Texto do exercício:
____
Na correria do quotidiano, poucos negócios conseguem manter a essência da tradição, o carinho pela comunidade e a dedicação às suas raízes. No entanto, há uma figura em Leiria que desafia o tempo e mantém viva uma tradição que aquece os corações e estômagos de muitas gerações: a “Senhora das Castanhas”. Conhecida por todos pelo seu apelido carinhoso, Fernanda, ou melhor, Maria de Jesus, carrega consigo uma história que mistura fé, perseverança e, claro, castanhas assadas.
A vida de Maria de Jesus é uma crónica de trabalho árduo e amor pela sua comunidade. Desde 1993, quando o seu marido começou o negócio das castanhas, Fernanda abraçou essa jornada com dedicação, que mantém mesmo após a morte dele. “Ele era 33 anos mais velho, mas isso nunca nos separou. Eu continuei o que ele começou, a vender castanhas nas feiras e, mais tarde, nas ruas de Leiria,” relembra com saudade, mas sem arrependimentos.
Um encontro inesperado no hospital
Uma das histórias mais curiosas que envolvem Maria de Jesus ocorreu há cerca de 10 anos, quando ela sofreu um grave acidente. Internada no hospital, algo inusitado aconteceu: a polícia chegou em alerta, a invadir o hospital à procura da “Senhora das Castanhas”. “Entraram, ouvia-se o barulho das botas e perguntavam por mim. Queriam saber se eu estava bem. Foi um alvoroço!”, conta, com um sorriso nostálgico no rosto. Esse episódio ficou marcado não só na memória dela mas também na dos que estavam presentes naquele dia. Foi um momento de reconhecimento e carinho da comunidade e até da polícia local.
Tradições que se mantêm
A tradição das castanhas em Leiria não se limita apenas ao período do São Martinho. Ao longo de todo o ano, especialmente durante as festividades de fim de ano, a banca da “Senhora das Castanhas” transforma-se num ponto de encontro para locais e turistas. “A abertura das luzes de Natal, por exemplo, é um momento especial. As pessoas passam por aqui, compram castanhas e partilham histórias,” diz. A conexão dela com os imigrantes também é forte, especialmente com os brasileiros, que muitas vezes fazem vídeos ao vivo para partilhar esses momentos especiais com amigos e familiares nos países de origem.
Mas, como tudo na vida, as tradições também enfrentam desafios. Hoje, Maria de Jesus nota uma mudança nas pessoas. “As pessoas não são como antes. Falta respeito. E a paciência para lidar com os clientes? Alguns reclamam do preço, dizem que é caro, mas eu continuo aqui, firme, a fazer tudo com carinho,” desabafa. Ainda assim, as castanhas da Maria continuam a ser especiais, feitas com amor e dedicação, um segredo que carrega há décadas.
____
Linhas fornecidas:

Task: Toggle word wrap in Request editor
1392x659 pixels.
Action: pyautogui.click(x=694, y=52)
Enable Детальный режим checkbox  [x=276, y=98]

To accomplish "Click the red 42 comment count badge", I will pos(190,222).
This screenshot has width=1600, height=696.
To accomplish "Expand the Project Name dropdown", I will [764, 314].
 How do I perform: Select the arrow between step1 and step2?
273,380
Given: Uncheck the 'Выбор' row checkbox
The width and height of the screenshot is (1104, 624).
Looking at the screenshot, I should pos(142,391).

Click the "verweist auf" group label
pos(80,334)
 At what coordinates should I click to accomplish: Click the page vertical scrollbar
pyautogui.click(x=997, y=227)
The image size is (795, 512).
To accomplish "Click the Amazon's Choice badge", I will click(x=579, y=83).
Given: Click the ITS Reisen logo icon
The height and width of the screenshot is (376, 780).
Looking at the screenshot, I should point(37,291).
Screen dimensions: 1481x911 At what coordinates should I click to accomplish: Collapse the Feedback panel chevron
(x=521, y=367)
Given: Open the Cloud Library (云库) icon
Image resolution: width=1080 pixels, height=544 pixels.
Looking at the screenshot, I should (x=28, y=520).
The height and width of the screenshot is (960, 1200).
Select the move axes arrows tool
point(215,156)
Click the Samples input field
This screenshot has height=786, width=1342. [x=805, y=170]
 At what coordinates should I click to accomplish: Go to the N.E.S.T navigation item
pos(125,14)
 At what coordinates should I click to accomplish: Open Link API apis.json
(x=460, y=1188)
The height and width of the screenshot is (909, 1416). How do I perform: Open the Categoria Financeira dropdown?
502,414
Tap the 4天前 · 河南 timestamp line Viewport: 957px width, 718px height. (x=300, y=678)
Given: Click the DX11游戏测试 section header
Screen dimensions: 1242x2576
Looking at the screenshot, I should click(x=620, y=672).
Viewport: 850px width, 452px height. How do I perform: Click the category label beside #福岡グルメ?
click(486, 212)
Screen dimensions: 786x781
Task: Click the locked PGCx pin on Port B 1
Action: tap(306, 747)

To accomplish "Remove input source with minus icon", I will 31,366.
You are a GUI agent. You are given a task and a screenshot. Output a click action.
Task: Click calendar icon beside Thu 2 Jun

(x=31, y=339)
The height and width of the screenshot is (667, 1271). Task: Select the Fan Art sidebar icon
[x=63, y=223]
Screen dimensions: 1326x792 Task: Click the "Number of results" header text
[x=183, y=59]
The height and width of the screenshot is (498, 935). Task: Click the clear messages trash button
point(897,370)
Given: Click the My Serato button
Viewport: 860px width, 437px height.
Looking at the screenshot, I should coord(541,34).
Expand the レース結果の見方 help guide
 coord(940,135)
____
Requisitos da tarefa:
(a) Indique todos os números escritos em algarismos no texto sobre a Senhora das Castanhas.
(b) Reproduza, do texto sobre a Senhora das Castanhas, todo o trecho que vai desde "A vida de Maria" até "mas sem arrependimentos.".

Respostas:
(a) 1993; 33; 10

(b)
A vida de Maria de Jesus é uma crónica de trabalho árduo e amor pela sua comunidade. Desde 1993, quando o seu marido começou o negócio das castanhas, Fernanda abraçou essa jornada com dedicação, que mantém mesmo após a morte dele. “Ele era 33 anos mais velho, mas isso nunca nos separou. Eu continuei o que ele começou, a vender castanhas nas feiras e, mais tarde, nas ruas de Leiria,” relembra com saudade, mas sem arrependimentos.